The magic of lean
Toyota is now North America's third largest vehicle maker. And while Toyota was able to raise the prices of its new North American models, General Motors and Ford had to cut theirs to induce customers to buy. Yet they continue to lose out to Toyota - and to Nissan and Honda too. Toyota plans to be the world's number one vehicle manufacturer in 2008. It already makes more profit than General Motors, DaimlerChrysler and Ford combined.Every little helps
Closer to home, homeowners spend more than one pound in every pound in every eight with Tesco. Its share of the UK gorcery market is 30.3%, nearly twice as much as Asda or Sainsbury's. Last year it achieved double digit volume and profit growth: a remarkable performance for a business its size. New growth businesses contributed £6bn of revenue in 2004/5, as much as the entire company was making in 1997.At one time Tesco was seen as a grubby, discount retailer with small cramped high street shops. It nearly went bust in 1977, when an all-too-successful price cutting promotion attracted so many customers that it bottlenecked with a 50% increase in sales volume. If that sounds like music to the ears of marketing managers, who dream of 10-20% increases with their promotions, dream on. Tesco had slashed its already low prices to the point that it would have had to sell at least 66% more just to break even. The experience was so cataclysmic Tesco abandoned budget margins, moved to large out of town stores, and became a master of operations and logistics.
What's the connection between Toyota and Tesco? Both have a secret weapon that demolished their rivals, and transformed productivity, customer satisfaction and profits. Lean thinking is the weapon: lean manufacturing at Toyota, and lean service at Tesco.
The essence of lean, which Toyota pioneered in the 1960s, is to eliminate waste and progressively remove all the activities within the company that do not contribute to the value of the product supplied to the customer. As Toyota proved, this typically leads to producing twice as much from half the space, in half the time at half the cost. And because it tackles waste head on, quality of products, service and margins are transformed. Although Toyota is its most successful proponent, companies of any size can, and do adopt the philosophy and techniques of lean to put distance between themselves and their rivals. It is in fact harder to modify the behaviour of large mature businesses, so the advantage often lies with relatively smaller firms of those breaking in from the outside.

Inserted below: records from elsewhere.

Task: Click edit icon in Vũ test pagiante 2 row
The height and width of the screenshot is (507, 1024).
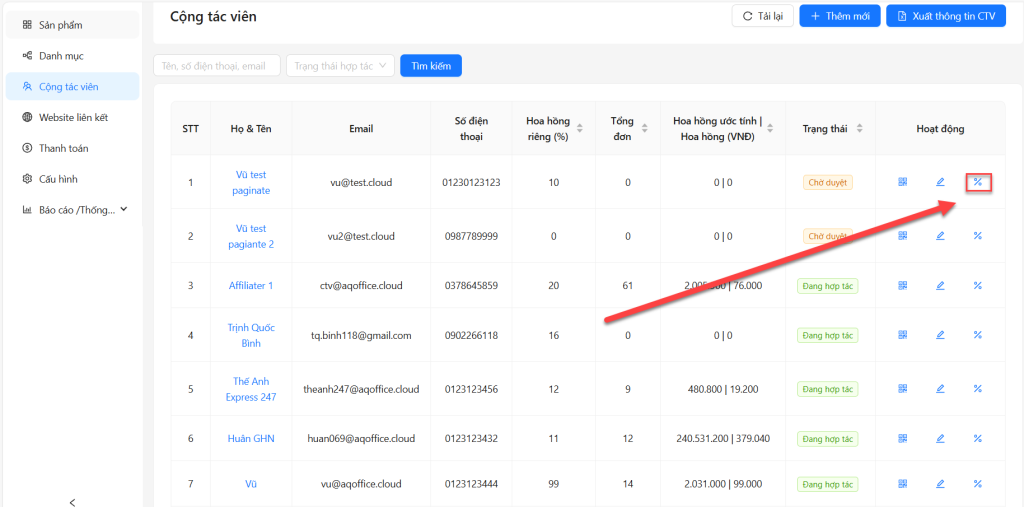Action: (940, 236)
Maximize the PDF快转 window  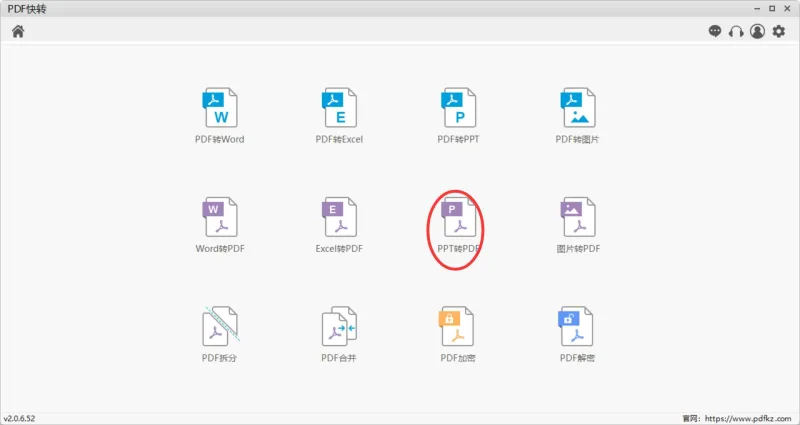coord(772,8)
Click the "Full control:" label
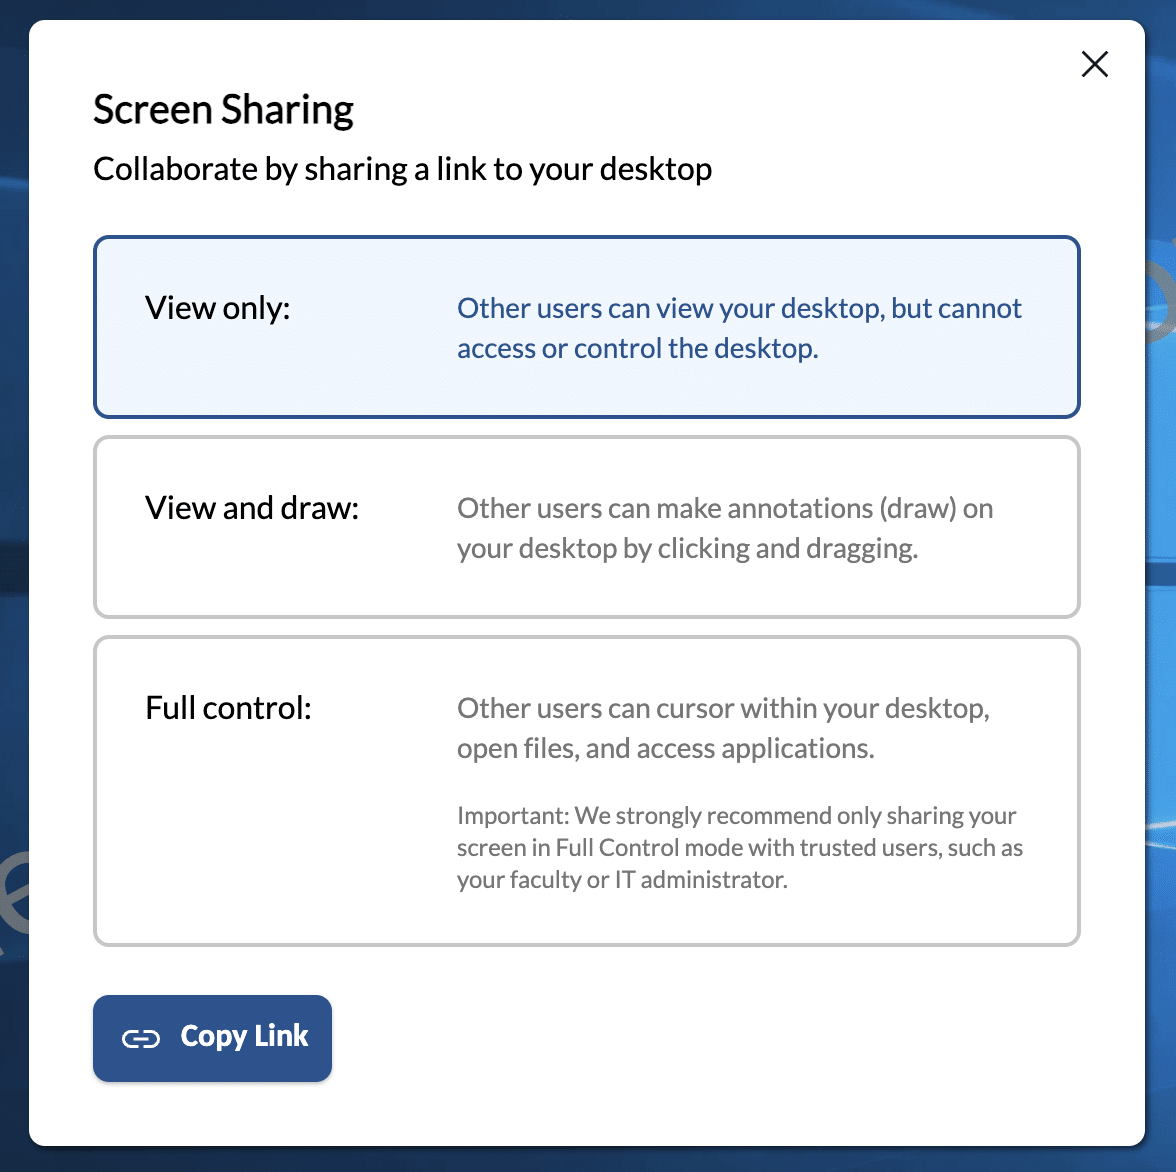The height and width of the screenshot is (1172, 1176). [228, 708]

Tesco relies on customer 'pull' to dictate it's offerings rather than traditional sales 'push'. Its application of lean thinking to the supply chain also means that Tesco reorders from key suppliers that produce - in a matter of hours - items that have just been purchased. And instead of paying for seperate warehouses and staff to fulfil online orders , as its competitors did, it used existing staff to pick the orders off the shelves when stores were quiet. It is now the world's number one internet grocer. A leaner and more productive supply chain also enabled Tesco to diversify successfully into other retail formats, such as convenience stores, at minimal cost.
What has this got to do with building supplies? Well, both companies transformed their industries and stole the leaders' crowns. Lean thinking hasn't hit building supplies, but when it does new faces will threaten established players. Builders' merchants: ignore it at your peril.